Effective June 5, Congress amended the Paycheck Protection Program (PPP) through the Paycheck Protection Program Flexibility Act of 2020 (PPPFA). The PPP, enacted as part of the Coronavirus Aid, Relief, and Economic Security Act (CARES Act) on March 27, has experienced significant development through informal guidance and interim final rules issued by the Small Business Administration (SBA) and the U.S. Department of the Treasury. Before the PPPFA, significant changes were made in the May 15 SBA loan forgiveness application as well as related interim final rules published on June 1.
The PPPFA generally expands the PPP in several ways, as outlined here, but also raises some questions on its interaction with existing guidance and rules.
8-week covered period extended to 24 weeks
The PPPFA extends the covered period of a borrower’s loan from eight weeks to 24 weeks. The covered period generally is measured from the date of loan disbursement and is the time over which the three parameters that impact loan forgiveness are measured, as follows:
- The use of funds (payroll costs and nonpayroll costs, as defined)

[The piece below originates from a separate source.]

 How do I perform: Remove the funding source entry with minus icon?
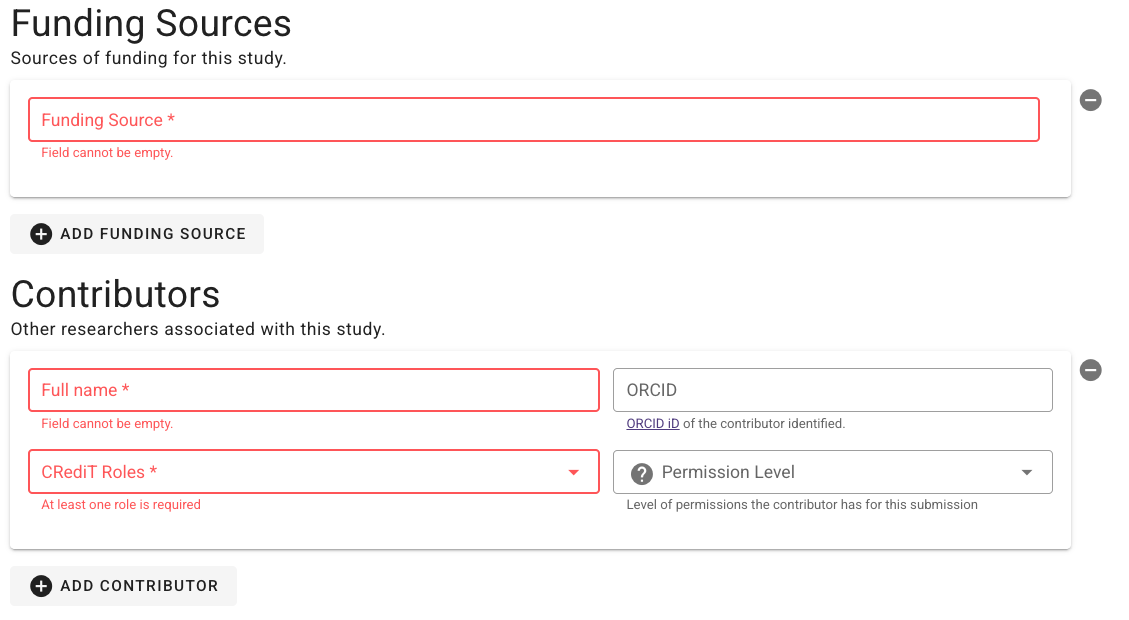pos(1090,100)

- Whether employee head count is maintained based on average full-time equivalent employees (FTEs) – as compared to two statutory periods
- Whether wage thresholds for certain protected employees (generally, those who earned $100,000 or less in 2019 on an annualized basis) are maintained
Rehire safe harbor date extended to Dec. 31, 2020
A borrower may receive no reduction in loan forgiveness with respect to the FTE parameter if the borrower reduced employee head count – as measured by average FTEs – between Feb. 15, 2020, and April 26, 2020, and then rehires employees so the average FTEs on June 30, 2020, equals or exceeds the average FTEs on Feb. 15.
The PPPFA changes the June 30 date to Dec. 31, 2020. Notably, the safe harbor in the CARES Act applies if the number of FTEs is restored “not later than June 30,” but the SBA application requires a snapshot measurement on June 30. In the statutory language, the PPPFA only substitutes Dec. 31 for the June 30 date. Given that the statutory language doesn’t require a snapshot, it’s unclear whether the SBA will reconsider whether the use of a snapshot date to measure rehired employees is reasonable.

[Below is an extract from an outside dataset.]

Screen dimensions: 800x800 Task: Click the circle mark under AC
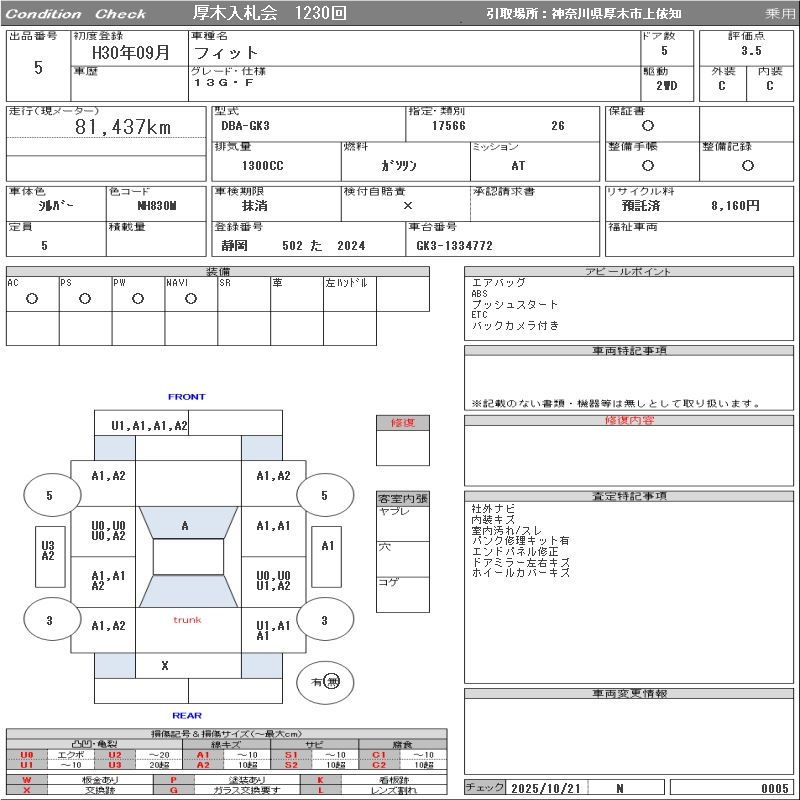pyautogui.click(x=32, y=298)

Existing borrowers may elect to keep 8-week covered period
A borrower with a loan prior to enactment of the PPPFA can elect to keep the eight-week period as the loan’s covered period. However, it’s unclear whether the June 30 date on which the rehire safe harbor is based will (or can) continue to apply or whether such a borrower would instead become subject to the new law’s Dec. 31 date for this purpose. Borrowers might not be able to make an informed decision on which covered period to use unless the SBA makes clear in its application instructions or related guidance which date applies (June 30 or Dec. 31).